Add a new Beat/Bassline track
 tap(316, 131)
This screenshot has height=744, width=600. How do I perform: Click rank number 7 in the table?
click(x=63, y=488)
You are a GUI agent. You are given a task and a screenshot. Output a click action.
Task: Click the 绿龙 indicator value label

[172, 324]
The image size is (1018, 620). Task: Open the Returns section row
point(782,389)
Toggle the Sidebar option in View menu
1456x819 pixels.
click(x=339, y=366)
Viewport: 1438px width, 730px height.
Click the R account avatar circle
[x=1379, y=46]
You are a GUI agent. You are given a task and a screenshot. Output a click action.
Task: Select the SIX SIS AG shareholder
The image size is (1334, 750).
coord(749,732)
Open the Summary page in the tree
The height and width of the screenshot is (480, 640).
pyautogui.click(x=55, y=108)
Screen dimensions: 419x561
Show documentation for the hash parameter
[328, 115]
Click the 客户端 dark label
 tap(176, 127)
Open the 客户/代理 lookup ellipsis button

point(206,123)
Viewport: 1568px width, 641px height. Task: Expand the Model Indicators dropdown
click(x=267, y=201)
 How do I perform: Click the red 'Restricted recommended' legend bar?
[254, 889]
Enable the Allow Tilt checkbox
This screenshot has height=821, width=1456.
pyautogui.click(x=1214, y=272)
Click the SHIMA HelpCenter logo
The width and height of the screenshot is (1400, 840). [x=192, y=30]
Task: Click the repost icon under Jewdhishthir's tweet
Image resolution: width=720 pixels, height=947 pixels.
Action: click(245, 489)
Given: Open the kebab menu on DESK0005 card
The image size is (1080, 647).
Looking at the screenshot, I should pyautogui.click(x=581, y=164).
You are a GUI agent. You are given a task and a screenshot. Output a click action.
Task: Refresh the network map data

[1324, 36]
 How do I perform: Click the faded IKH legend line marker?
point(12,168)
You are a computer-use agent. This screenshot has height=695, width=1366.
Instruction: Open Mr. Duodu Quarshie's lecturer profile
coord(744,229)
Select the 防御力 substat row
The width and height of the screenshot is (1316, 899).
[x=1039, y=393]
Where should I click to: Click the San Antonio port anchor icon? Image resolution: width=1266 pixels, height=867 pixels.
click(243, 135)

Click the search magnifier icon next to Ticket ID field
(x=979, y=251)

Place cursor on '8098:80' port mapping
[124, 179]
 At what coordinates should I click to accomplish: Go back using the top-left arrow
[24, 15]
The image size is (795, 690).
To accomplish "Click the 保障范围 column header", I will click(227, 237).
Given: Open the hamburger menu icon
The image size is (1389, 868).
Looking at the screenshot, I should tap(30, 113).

Stated task
Copy out the entries without changes, starting with the line that contains "Select the 防御力 substat row" and continuing through the end of the entries.

Solution for this task
Select the 防御力 substat row
The width and height of the screenshot is (1316, 899).
[x=1039, y=393]
Where should I click to: Click the San Antonio port anchor icon? Image resolution: width=1266 pixels, height=867 pixels.
click(243, 135)

Click the search magnifier icon next to Ticket ID field
(x=979, y=251)

Place cursor on '8098:80' port mapping
[124, 179]
 At what coordinates should I click to accomplish: Go back using the top-left arrow
[24, 15]
The image size is (795, 690).
To accomplish "Click the 保障范围 column header", I will click(227, 237).
Given: Open the hamburger menu icon
The image size is (1389, 868).
Looking at the screenshot, I should tap(30, 113).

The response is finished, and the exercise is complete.